- [Passage shown]:
----

Hi,
We are in the middle of a move from 2.4/bdb to 2.5/mdb, and I am working on implementing monitoring for the new systems.
In the 2.4/bdb environment, we run several scripts to check sanity of the servers:
* checks of the contextCSN value across the masters/slaves * regular db_verify on the actual bdb files * compare all DN & entryCSN in the DB across all the masters/slaves * do a write on a master, and verify that it is replicated everywhere
Most of these things can be done similarly in 2.4/bdb and 2.5/mbd but not the db_verify, which is bdb specific.
I don't find a lot of info on the maintenance / integrity checks that can be done on mdb databases. In fact: Mostly what I can find is: "MDB uses no caching and requires no tuning to deliver maximum search performance"
That is very good. :-) We have already discovered that we need to increase maxsize, as our database is (much) larger than 10MB.
Two questions:
- Is there really nothing else to tune or adjust?
- Is there really no way to verify the internal structures within the MDB file, to make sure everything is valid and healthy? Perhaps things I have missed with our four checks above?
Anyone else with tips and tricks on daily maintenance or monitoring? Scripts to share..? Perhaps zabbix templates..?
If anyone would be interested in (for example) my script to verify the complete directory contents based on DN&entryCSN across a (multi)master/(multi)slave setup, I'd be happy to share too, of course.
Thanks!
--On Thursday, June 15, 2023 10:51 PM +0200 sacawulu cyusedfzfb@gmail.com wrote:
Most of these things can be done similarly in 2.4/bdb and 2.5/mbd but not the db_verify, which is bdb specific.
I don't find a lot of info on the maintenance / integrity checks that can be done on mdb databases. In fact: Mostly what I can find is: "MDB uses no caching and requires no tuning to deliver maximum search performance"
There's very little necessary to be done when using back-mdb as you've already discovered
That is very good. :-) We have already discovered that we need to increase maxsize, as our database is (much) larger than 10MB.
The rule of thumb for maxsize is to set it to something larger than you ever expect to hit. For example, with a database I'm using that's ~3.4GB in size, I have a 20GB maxsize set. You may want to monitor the size of your database vs the configured maxsize. This can be done with data available in the back-monitor database (at least with 2.6, not sure with 2.5) or via the mdb_stat utility.

----

- [Exercise instructions]:
1. For each statement about the mailing-list thread on moving from bdb to mdb, answer yes or no depending on whether the thread agrees with it, and quote the deciding words. (a) The writer's database is smaller than 10MB. (b) db_verify is specific to bdb. (c) The reply's example database is about 3.4GB in size and has a 20GB maxsize set.
2. Copy the part of the mailing-list thread on moving from bdb to mdb starting at "- Is there really no way" and ending at "too, of course.".
3. Write the text that would come next in the mailing-list thread on moving from bdb to mdb, picking up after its last sentence.

- [Collected data entries]:
----

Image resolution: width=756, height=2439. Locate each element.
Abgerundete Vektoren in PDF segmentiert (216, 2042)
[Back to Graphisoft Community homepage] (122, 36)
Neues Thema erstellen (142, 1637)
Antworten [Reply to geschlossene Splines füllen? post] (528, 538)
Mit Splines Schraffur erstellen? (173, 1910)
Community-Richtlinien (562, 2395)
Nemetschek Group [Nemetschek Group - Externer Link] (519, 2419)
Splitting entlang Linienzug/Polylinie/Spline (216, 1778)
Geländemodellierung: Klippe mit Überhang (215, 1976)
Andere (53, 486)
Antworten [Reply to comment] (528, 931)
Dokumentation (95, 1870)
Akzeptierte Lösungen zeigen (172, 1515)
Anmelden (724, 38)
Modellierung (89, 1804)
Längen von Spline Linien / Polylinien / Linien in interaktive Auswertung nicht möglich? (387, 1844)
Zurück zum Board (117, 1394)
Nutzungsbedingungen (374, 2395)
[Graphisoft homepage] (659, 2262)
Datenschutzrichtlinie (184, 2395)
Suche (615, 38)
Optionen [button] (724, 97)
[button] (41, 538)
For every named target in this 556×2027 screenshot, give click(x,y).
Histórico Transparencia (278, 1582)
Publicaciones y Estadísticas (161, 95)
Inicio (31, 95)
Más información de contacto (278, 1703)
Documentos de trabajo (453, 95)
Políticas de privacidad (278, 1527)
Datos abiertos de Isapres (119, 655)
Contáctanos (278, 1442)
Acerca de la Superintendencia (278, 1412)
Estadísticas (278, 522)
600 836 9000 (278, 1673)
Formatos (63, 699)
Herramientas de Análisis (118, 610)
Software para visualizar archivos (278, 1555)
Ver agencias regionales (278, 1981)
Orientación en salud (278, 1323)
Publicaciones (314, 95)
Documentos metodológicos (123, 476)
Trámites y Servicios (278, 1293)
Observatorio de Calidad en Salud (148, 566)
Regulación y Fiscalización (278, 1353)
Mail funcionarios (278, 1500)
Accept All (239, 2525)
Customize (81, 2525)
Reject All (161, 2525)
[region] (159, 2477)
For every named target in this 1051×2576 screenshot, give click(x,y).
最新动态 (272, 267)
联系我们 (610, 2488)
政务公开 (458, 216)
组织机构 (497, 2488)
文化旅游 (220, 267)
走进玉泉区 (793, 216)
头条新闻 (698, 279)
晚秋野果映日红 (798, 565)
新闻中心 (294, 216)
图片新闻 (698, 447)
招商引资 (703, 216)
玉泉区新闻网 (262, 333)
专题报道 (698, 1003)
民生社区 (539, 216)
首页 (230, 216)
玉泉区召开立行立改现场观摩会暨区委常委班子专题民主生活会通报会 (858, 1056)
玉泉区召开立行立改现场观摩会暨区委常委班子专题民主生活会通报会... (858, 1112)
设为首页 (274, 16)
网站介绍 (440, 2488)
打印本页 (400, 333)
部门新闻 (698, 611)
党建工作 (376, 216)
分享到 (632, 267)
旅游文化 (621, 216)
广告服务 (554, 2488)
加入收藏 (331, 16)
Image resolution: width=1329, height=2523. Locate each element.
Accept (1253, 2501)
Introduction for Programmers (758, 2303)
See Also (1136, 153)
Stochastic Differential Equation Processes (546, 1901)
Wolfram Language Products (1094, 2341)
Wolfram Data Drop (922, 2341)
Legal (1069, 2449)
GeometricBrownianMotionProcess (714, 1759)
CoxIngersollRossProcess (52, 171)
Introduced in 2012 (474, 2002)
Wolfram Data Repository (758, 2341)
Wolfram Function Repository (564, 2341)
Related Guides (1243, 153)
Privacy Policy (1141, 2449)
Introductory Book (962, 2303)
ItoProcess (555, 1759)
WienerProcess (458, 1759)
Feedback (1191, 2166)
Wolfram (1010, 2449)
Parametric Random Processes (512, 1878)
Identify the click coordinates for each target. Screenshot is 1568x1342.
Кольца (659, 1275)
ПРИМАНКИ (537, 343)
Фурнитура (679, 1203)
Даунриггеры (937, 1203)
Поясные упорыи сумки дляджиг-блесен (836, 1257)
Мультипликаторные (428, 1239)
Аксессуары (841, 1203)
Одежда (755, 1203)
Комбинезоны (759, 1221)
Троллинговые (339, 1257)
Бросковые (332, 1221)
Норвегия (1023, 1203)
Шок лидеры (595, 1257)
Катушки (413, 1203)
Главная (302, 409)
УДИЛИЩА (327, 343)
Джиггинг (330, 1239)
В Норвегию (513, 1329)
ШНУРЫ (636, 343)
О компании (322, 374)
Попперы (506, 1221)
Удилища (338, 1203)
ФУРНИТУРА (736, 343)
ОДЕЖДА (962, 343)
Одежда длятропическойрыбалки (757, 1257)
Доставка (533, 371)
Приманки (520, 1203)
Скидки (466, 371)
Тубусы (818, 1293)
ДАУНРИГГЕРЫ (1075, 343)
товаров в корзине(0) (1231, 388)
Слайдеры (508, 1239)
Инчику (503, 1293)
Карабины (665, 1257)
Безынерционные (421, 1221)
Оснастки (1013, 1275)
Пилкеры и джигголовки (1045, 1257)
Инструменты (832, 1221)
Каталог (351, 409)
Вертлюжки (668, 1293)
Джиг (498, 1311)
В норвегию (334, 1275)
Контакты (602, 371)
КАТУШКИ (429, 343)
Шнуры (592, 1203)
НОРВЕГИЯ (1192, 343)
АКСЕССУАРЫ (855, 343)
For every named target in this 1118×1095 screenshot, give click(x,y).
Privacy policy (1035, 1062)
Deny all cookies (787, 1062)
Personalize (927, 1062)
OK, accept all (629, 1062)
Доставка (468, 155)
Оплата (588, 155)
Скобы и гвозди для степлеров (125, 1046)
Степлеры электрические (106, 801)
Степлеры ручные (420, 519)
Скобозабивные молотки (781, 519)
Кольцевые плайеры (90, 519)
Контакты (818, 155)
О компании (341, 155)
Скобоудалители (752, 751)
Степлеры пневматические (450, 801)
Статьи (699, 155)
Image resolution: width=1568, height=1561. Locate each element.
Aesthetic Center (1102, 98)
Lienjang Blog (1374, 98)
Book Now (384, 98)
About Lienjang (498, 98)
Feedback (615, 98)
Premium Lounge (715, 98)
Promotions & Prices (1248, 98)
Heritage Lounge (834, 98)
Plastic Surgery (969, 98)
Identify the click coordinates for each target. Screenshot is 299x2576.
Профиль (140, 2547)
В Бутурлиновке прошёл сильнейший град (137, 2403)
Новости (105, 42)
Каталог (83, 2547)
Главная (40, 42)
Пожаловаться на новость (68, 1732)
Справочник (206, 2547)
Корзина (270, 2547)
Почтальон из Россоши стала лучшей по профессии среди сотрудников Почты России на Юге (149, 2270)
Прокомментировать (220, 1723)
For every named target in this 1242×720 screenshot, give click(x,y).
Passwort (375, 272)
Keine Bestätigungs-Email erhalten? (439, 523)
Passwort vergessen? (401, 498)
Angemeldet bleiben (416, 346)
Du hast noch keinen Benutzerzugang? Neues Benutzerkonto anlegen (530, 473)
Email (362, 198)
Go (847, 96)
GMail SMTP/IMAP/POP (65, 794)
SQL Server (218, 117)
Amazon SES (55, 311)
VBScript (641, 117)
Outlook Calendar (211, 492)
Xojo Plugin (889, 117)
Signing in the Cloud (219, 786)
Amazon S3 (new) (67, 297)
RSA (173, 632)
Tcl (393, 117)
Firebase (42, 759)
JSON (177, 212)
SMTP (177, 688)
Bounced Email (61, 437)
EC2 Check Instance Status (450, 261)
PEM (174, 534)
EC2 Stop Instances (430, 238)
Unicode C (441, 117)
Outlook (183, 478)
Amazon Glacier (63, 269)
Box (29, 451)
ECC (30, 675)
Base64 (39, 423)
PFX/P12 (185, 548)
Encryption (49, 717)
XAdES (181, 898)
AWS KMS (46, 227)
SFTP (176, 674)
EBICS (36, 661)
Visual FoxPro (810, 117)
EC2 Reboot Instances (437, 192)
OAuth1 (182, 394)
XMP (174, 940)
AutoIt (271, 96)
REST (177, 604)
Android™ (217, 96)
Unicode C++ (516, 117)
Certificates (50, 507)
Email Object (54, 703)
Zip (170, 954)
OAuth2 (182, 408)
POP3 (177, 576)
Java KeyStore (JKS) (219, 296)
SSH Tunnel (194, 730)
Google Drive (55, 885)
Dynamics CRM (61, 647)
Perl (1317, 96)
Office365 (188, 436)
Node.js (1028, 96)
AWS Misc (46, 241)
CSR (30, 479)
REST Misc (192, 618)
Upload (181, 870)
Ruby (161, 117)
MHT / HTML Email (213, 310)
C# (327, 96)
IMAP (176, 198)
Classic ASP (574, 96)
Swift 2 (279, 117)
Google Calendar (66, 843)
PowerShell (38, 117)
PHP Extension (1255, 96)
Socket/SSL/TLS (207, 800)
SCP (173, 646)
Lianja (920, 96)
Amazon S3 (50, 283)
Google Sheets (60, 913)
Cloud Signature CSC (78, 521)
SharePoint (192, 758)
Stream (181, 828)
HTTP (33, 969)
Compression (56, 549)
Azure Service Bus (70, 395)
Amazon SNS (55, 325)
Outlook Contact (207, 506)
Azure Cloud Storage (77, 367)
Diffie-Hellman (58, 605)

----

- [Per-task answers]:
1.
(a) No: "our database is (much) larger than 10MB."
(b) Yes: "not the db_verify, which is bdb specific."
(c) Yes: "with a database I'm using that's ~3.4GB in size, I have a 20GB maxsize set."

2.
- Is there really no way to verify the internal structures within the MDB file, to make sure everything is valid and healthy? Perhaps things I have missed with our four checks above?
Anyone else with tips and tricks on daily maintenance or monitoring? Scripts to share..? Perhaps zabbix templates..?
If anyone would be interested in (for example) my script to verify the complete directory contents based on DN&entryCSN across a (multi)master/(multi)slave setup, I'd be happy to share too, of course.

3.
python-ldap3 snippet using back-monitor:
try: tls = Tls(validate=ssl.CERT_NONE, version=ssl.PROTOCOL_TLSv1_2) conn = Connection(Server(ldap_url, tls=tls, use_ssl=True), auto_bind=True) conn.search( "cn=monitor", "(&(objectClass=olmMDBDatabase))", attributes=["olmMDBPagesMax", "olmMDBPagesUsed", "namingContexts"], )
for db in conn.entries: suffix = db.namingContexts.value # 4096 is the page size in use # can be found with mdb_stat -e /path/to/database max_size = int(db.olmMDBPagesMax.value) * 4096 current_size = int(db.olmMDBPagesUsed.value) * 4096 pct_used = float(current_size / max_size * 100)
Anyone else with tips and tricks on daily maintenance or monitoring? Scripts to share..? Perhaps zabbix templates..?
The only other bits I would recommend is if you have object in the directory that have very large multi-valued attribute data. For example, if you use groups extensively, and the 'member' attribute has hundreds of entries, you would probably want to do something like:
a) Add member as an attribute to be handled by olcSortvals
b) Add a multival configuration to back-mdb if the attribute is indexed. For example, if you indexed member "eq". I usually do 100,10. This will put the index databse into its own subdb, which helps keep fragmentation from being an issue.
For example, I had a ~5.5GB DB that was swelling to over 11GB in size due to fragmentation before implementing those two configuration options.